Loading the Bobcat. Bobcat Ramp Optional

Loading the Bobcat. Bobcat Ramp Optional

This fellow did a dangerous thing. It’s not the thing you think is dangerous. It’s something else. He doesn’t have a Bobcat ramp? So what.

What you’re looking at is someone who’s completely comfortable with the tools he’s using. He knows them inside out. He didn’t try doing a handstand in his Bobcat on his first day at work. He’s learned, through hard knocks and repeated effort. He understands better than many safety obsessed people what’s dangerous and what isn’t. He understands, instinctively, what his talent and his tools are capable of.

If he’s taking risks, they’re calculated risks. He also understands that risks have trade-offs. He’s saving money for himself and his clients by performing his work with the absolute minimum equipment necessary to get the job done. He’s not a mindless drone in a large organization, either.
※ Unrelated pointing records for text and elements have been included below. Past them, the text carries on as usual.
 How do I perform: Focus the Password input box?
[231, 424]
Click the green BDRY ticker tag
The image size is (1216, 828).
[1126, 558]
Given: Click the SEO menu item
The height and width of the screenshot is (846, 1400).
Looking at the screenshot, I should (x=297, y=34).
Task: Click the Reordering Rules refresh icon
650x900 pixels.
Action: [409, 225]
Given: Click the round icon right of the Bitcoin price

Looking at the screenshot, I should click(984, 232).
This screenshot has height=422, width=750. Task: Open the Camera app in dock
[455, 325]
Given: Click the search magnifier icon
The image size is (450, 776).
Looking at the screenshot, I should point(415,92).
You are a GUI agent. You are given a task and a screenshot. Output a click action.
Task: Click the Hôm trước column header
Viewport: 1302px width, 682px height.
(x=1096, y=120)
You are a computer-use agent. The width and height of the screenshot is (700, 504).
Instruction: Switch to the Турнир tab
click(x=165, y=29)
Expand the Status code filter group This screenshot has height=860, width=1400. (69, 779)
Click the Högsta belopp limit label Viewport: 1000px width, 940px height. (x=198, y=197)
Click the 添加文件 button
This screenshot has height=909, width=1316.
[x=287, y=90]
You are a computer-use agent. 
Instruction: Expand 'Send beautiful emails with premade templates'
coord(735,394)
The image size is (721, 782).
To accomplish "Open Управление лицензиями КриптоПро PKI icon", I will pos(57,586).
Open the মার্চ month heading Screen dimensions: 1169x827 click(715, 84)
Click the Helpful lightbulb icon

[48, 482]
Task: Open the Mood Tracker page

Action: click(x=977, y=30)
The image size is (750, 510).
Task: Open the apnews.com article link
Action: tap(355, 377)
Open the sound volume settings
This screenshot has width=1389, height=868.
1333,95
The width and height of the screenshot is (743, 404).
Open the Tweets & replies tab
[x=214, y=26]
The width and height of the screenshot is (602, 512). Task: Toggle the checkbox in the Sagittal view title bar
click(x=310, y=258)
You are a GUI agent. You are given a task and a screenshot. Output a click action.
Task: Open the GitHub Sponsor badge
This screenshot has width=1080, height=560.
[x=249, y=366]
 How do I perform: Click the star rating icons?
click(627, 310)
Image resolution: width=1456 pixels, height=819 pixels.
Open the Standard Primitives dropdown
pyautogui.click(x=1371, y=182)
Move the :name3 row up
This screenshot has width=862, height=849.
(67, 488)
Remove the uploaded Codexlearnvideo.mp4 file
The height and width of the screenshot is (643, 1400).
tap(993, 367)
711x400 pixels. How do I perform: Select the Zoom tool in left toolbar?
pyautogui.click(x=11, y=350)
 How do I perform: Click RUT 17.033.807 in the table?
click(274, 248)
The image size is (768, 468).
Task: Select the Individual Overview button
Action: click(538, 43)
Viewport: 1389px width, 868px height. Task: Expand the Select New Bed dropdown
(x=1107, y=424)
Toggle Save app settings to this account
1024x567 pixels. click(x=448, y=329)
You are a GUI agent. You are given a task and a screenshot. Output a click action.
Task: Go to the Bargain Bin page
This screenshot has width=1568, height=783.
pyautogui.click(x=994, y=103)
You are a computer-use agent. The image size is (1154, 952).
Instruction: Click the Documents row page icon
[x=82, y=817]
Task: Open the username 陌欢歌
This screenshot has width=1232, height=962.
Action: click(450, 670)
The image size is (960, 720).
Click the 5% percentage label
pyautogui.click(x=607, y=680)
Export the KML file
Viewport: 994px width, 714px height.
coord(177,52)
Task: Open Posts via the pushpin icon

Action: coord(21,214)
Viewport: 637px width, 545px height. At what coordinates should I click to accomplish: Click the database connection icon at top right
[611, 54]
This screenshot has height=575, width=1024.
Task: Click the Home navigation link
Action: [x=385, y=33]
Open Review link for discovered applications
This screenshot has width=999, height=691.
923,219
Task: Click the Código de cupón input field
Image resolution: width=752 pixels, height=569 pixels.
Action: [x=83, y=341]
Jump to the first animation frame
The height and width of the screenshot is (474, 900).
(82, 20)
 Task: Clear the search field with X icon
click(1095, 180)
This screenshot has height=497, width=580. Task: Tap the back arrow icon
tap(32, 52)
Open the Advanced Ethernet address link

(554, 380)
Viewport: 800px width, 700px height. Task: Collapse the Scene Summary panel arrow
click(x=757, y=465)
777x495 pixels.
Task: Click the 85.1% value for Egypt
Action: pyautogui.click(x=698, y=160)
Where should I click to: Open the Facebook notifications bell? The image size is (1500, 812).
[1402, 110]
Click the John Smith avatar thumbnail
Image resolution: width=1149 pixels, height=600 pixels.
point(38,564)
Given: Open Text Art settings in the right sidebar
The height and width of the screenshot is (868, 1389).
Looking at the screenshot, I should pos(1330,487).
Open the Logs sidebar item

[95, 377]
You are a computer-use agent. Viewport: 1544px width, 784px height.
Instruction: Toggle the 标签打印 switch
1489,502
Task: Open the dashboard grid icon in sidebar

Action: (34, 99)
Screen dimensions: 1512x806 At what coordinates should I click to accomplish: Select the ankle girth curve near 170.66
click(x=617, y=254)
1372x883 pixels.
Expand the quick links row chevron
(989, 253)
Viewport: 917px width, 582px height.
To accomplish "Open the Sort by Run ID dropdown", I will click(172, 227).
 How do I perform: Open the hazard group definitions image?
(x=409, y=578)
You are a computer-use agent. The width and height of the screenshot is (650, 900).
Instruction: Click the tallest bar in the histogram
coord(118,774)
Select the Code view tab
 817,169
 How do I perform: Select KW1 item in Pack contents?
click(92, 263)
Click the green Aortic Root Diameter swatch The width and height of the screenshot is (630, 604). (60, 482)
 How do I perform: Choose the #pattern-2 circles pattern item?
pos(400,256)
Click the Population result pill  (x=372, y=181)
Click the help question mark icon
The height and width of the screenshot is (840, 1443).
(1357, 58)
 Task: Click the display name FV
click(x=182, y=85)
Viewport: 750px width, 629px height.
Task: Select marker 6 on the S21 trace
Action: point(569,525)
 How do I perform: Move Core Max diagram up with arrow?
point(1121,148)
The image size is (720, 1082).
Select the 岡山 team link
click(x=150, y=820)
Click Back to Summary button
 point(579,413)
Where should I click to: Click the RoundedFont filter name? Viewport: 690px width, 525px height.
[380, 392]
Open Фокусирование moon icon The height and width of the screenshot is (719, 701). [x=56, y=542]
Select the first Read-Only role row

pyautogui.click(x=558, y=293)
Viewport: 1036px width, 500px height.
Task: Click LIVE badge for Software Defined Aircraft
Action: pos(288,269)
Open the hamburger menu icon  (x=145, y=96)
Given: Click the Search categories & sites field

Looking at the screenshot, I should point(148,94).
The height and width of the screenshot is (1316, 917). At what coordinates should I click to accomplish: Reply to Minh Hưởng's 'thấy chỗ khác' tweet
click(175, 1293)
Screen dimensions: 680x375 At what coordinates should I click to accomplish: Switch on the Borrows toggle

If he wrecks his Bobcat, he won’t eat next week. That focuses the mind more acutely than knowing your boss will yell at you.

So he knows what he’s doing, and it’s always fun to watch people who are really good at anything. He doesn’t need a Bobcat ramp. Oh, yes, I almost forgot, I did mention one quibble in the first paragraph. He shouldn’t jump out of the bed of the dump truck like that. It’s dangerous. You could turn an ankle.

(Thanks to faithful reader HJ Briscoe for sending that one along)

2 thoughts on “Loading the Bobcat. Bobcat Ramp Optional

  1. The wife and I were recreating in the mountains a few years back, and watched from a long view a logger, standing by the raging river, radio the logger helicopter. Helicopter puts log across river, maybe 50-70 feet across, and logger walks across on the log.

    Some people just roll the right way.

  2. As long as he secured the load properly for transportation he’s good to go. You could get a ticket for improper use of safety chains.